Popa incorporated the bubbles as a motif in his 24-metre-long portrait of a woman titled New Beginning. The piece was completed over two days using chalk, charcoal, and water applied directly to the surface of the frozen reservoir. It reflects themes of renewal and transition.

“Abraham Lake felt like the perfect metaphor: this beautiful, fragile surface with an entire world trapped beneath it. The portrait becomes a symbol of breath, awakening, and the courage to start again even when everything feels cold or uncertain,” said Popa.
He arrived with a general blueprint for the composition but allowed the environment to shape the final design.
“The surface tells you what it can handle,” said Popa. “The bubbles, cracks, snow drifts and wind patterns become part of the design. If you fight that, the work looks forced. If you collaborate with it, it feels inevitable.”
Creating a portrait at that scale required planning, mapping, and constant adjustment.
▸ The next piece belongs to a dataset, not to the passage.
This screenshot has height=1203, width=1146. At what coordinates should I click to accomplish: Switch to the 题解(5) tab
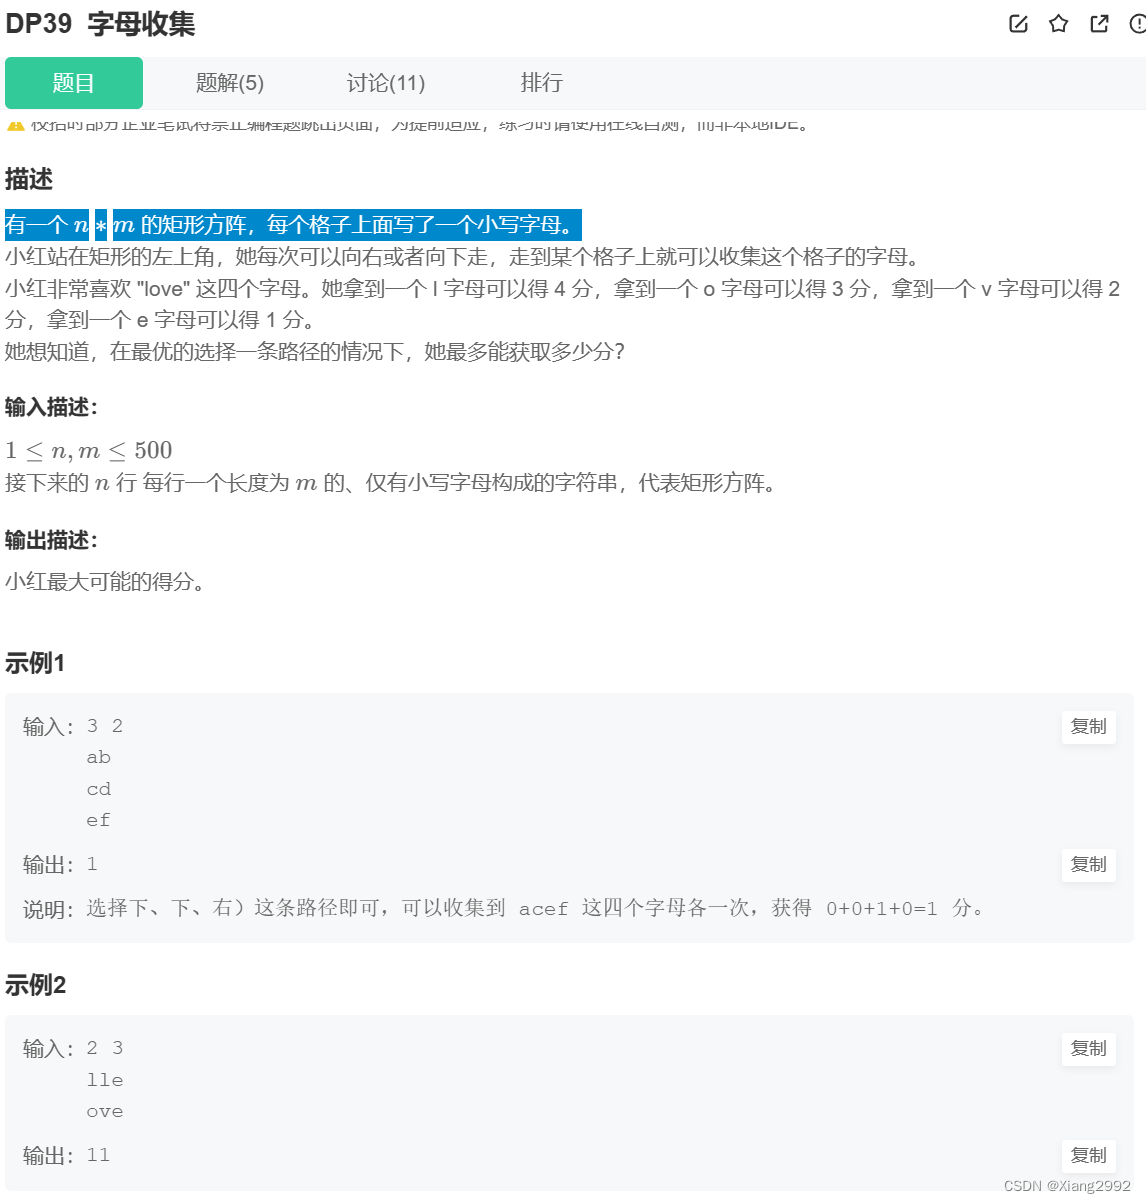pyautogui.click(x=229, y=83)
When it came time to execute the design, Popa laid out a grid system at scale, established key features such as the eyes and built the image in layers, moving from light tones to shadows.
Popa uses chalk and charcoal mixed with water, applied with a hand-pump sprayer to create gradients and bold lines, while relying on a drone to check alignment and ensure the piece remains proportional.

“A big part of the process is moving constantly: flying the drone up, checking alignment and correcting proportions,” said Popa. “I used chalk and charcoal mixed with water, applied with a hand-pump sprayer. That lets me paint with gradients and soft transitions, but also build bold lines and contrast. On ice, you’re always adapting, some areas take pigment beautifully, others resist depending on frost, texture and temperature.”
Popa is constantly adapting his execution strategy in response to changing conditions.
“I plan like a filmmaker and improvise like a painter,” said Popa. “I’m reading the environment minute by minute: wind direction, humidity and surface texture, how the snow is behaving, whether the ice is drying out or getting slick. I work in sections, lock in key features early, and I’m always ready to shift the schedule.”
For Popa, the disappearance of the artwork is essential to his practice.
“Impermanence is the point. In the studio, we try to make things last forever. In nature, you accept that everything is temporary, and that makes the moment more valuable,” said Popa. “The disappearance doesn’t diminish the work; it completes it. Nature gets the final brushstroke”
As temperatures rise, the portraits will fade, leaving only photographs and video as proof of their existence. Photographic prints from Popa’s Alberta project, titled Renewal, are expected to launch on his website in the coming weeks, offering a permanent record of their brief presence.